You see, even Christ knew what it was like to feel fear. On the night Christ was to be taken into custody by the Roman Soldiers, He went to the Garden of Gethsemane and prayed to God about the situation at hand. In fact, Christ prayed so hard He began to sweat blood (Luke 22:44) because He was so overwhelmed with the emotions He was feeling, and dare I say, fearful of the moments ahead. Yes, I would presume that knowing you were going to be horribly beaten and hung on a cross for no other reason than being yourself would be terrifying and, correspondingly, grounds for fear. However, the lesson for us lies in the next question. How did Jesus handle it? He went straight to God with those fears. He went straight to God in prayer and offered up his worry and fear. He trusted God with it, and ultimately his fear was redirected to fearing not following God’s plan rather than fearing what was to come. He accepted whatever God’s will would be, and He left his fears in the Garden with the Lord. Afterward, once the soldiers came to get Him, He handled every interaction with indescribable peace. Why? Because his fear was in the right place…and not only his fear, but also his faith, hope, and trust.
“But the Soul is always aching, for the Heart to start taking, a chance by letting go. So let Go. Let Go. Sometimes the hardest thing to believe is the Truth.” – (Relient K, “Truth”)
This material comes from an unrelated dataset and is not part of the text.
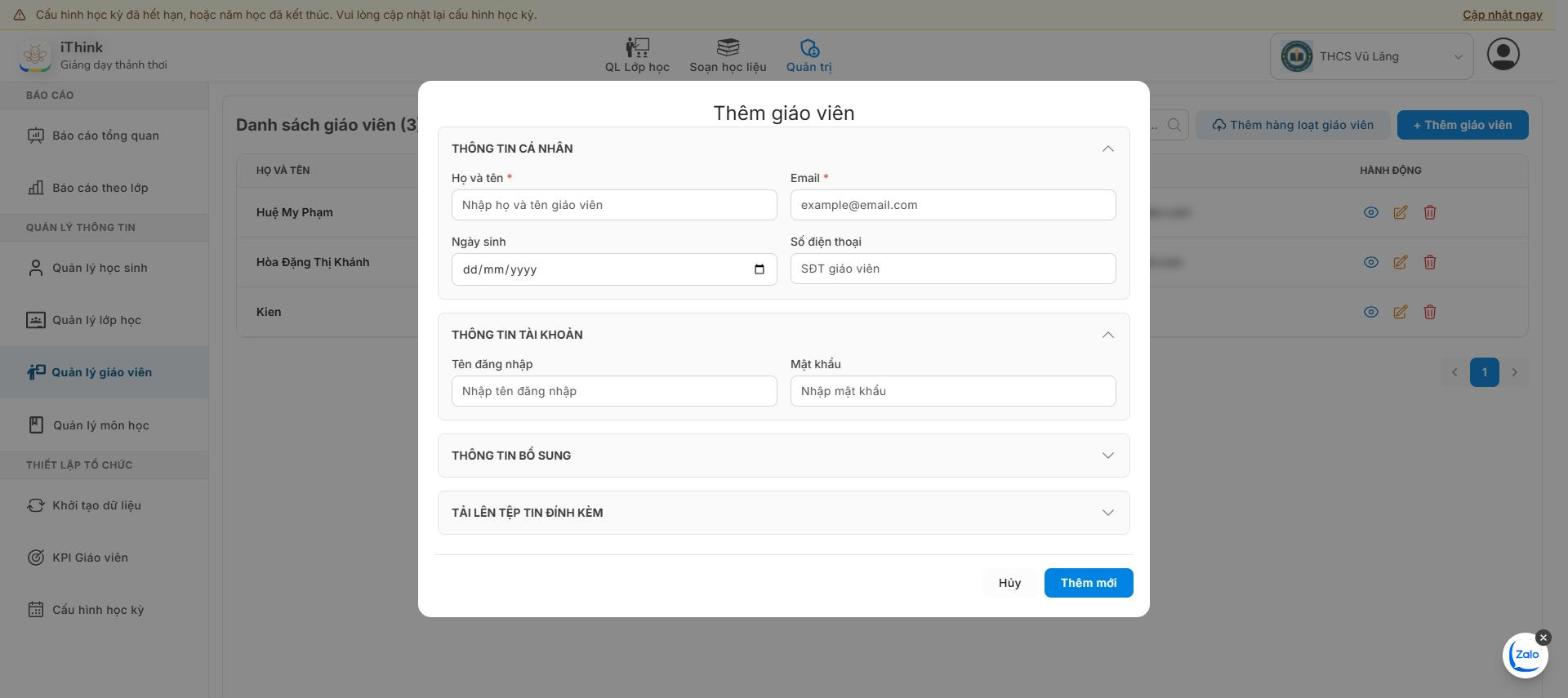Delete the teacher Kien
Image resolution: width=1568 pixels, height=698 pixels.
click(x=1430, y=312)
Hear me when I say this, friends, “Being fearful of circumstances outside of our control – which means all circumstances – is the incorrect use of fear.”
When we place our fear in the right place, in God, we are placing our fear in Someone who is bigger than EVERY problem we will EVER face. Yes, whatever you’re thinking of right now, God’s bigger than that. Don’t fear it. Trust Him to take care of it, just like Jesus did. However, it turns out, whether the way you wanted it to or not, God will use it – He will use You – for good. Why? Because He created you, and He knows the situations we face, and He is able to make it beautiful in its time.
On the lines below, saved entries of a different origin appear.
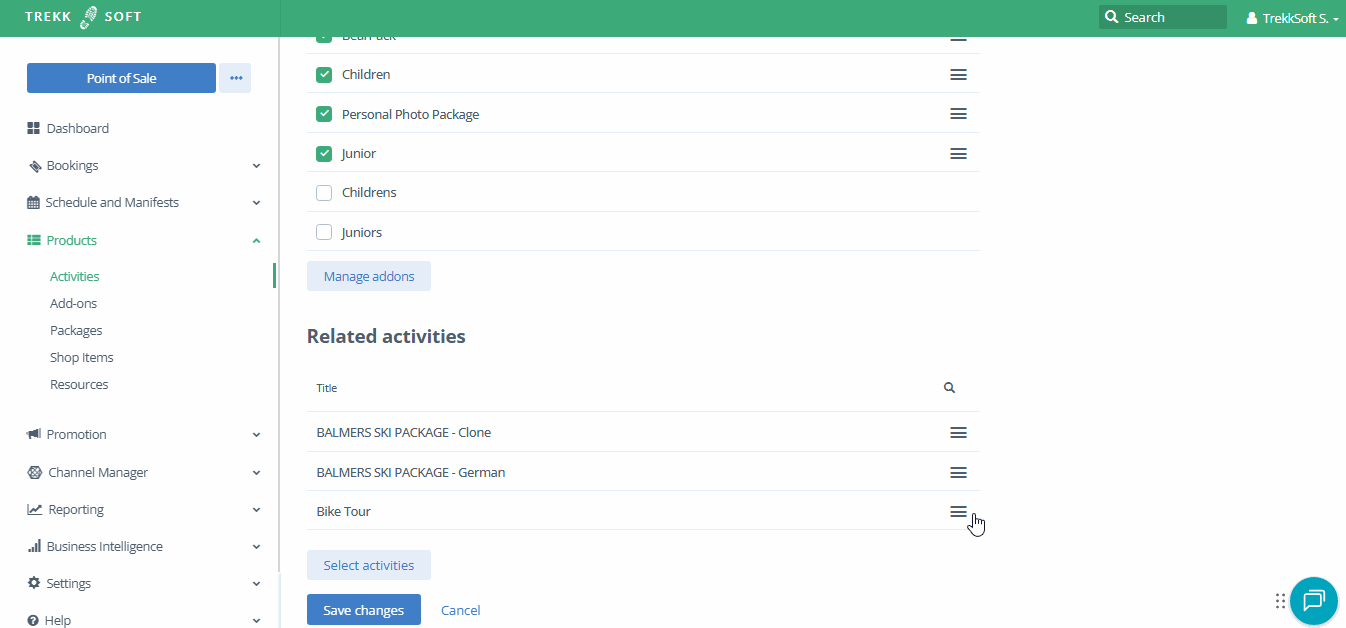Open the Dashboard section icon
Image resolution: width=1346 pixels, height=628 pixels.
[33, 128]
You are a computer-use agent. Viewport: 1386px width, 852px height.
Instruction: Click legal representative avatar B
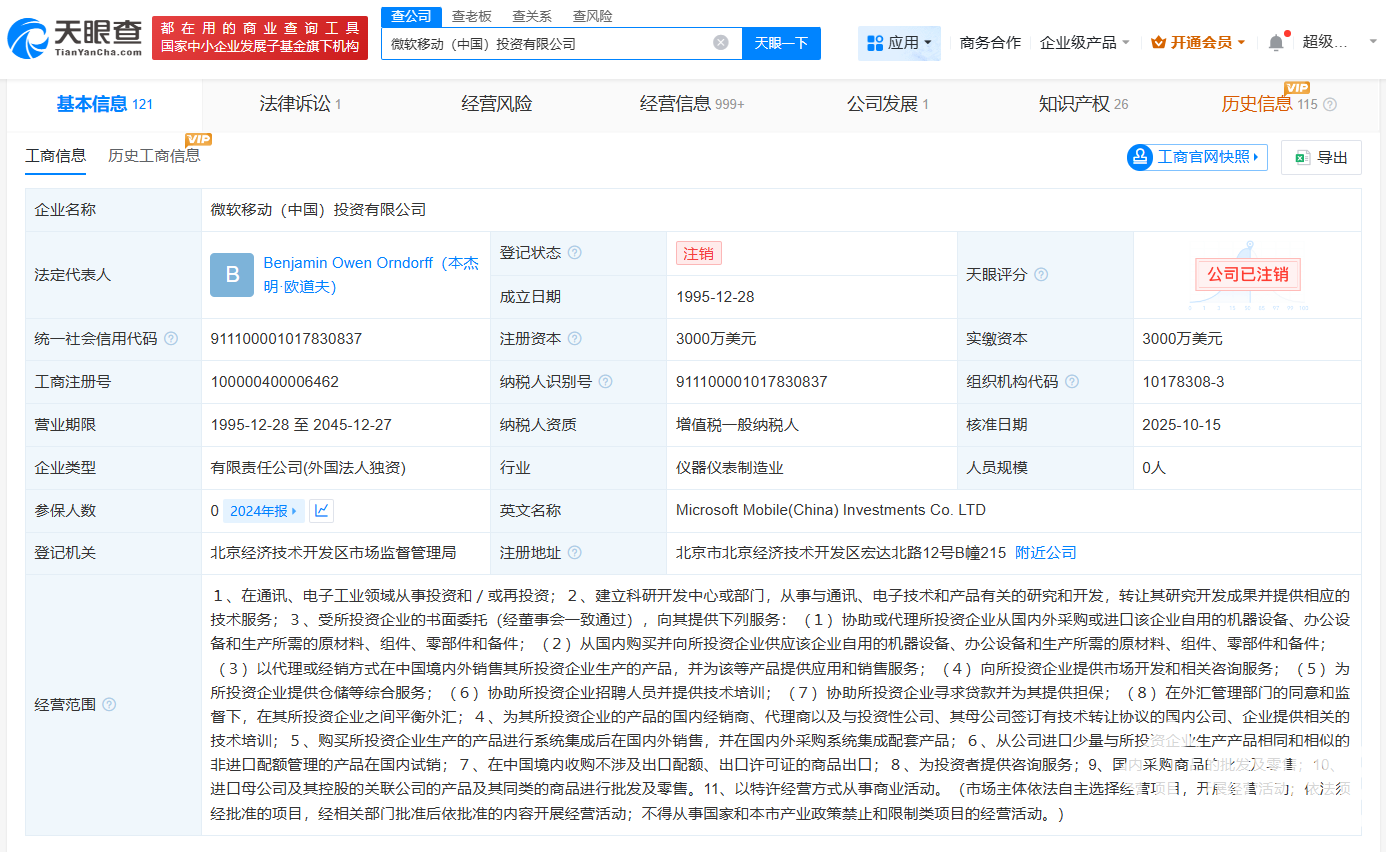232,275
Let fear of what might happen leave you. I’ve learned if we’re allowing fear to consume us, without presenting it to God [and leaving it with Him], then what we’re really doing is not trusting Him to be able to fix it.
And before you feel like you’re in trouble for being fearful, let me remind you that this is coming from a girl who, after Craig’s passing, routinely had 150 texts or so on her phone because she was fearful of opening a message just to let people down. Yes, it gave me massive anxiety to have to apologize over and over to each person because and make up a reason why I didn’t respond. I was too scared to admit that my phone stressed me out so much that I avoided it, and I wasn’t really sure why. Yep, that hot mess was me. Therefore, I say everything above with conviction…because I need to remember it as well.
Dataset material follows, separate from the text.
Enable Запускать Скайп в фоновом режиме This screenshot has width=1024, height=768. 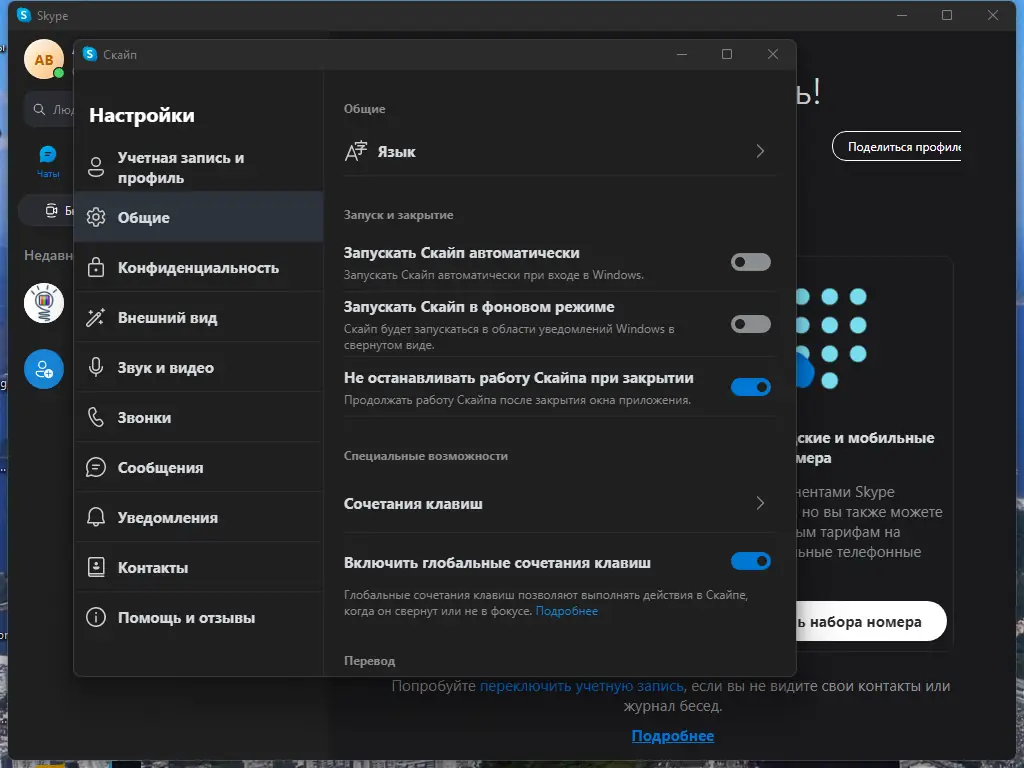pos(750,323)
Fear incorrectly placed, can consume us. And when something consumes us, it leaves no room for Jesus.
So this week. Why don’t we try to make room for the Spirit to dwell in us by releasing all the fear that consumes the places God desires to be? Let’s go straight to God with our fears. Praying and lifting up our hopes and desires, and then leaving them at His feet.
Let us find peace in accepting whatever cup God gives us. Because when we give it to God, we no longer fear what’s in front of us. We fear the one who created it; and, thus, the One who rules over it. We can always find HOPE in that.
“May the God of hope fill you with all joy and peace in believing, so that by the power of the Holy Spirit you may abound in hope.” Romans 15:13
Well, friends, I think I’ve held you long enough. I hope my words have helped you and will strengthen you in the days ahead. My prayer for you is that you will make the decision to start believing God and disbelieve yourself; and furthermore, that you will let go of fear, and find hope in Christ. Remembering always that Hope > Fear.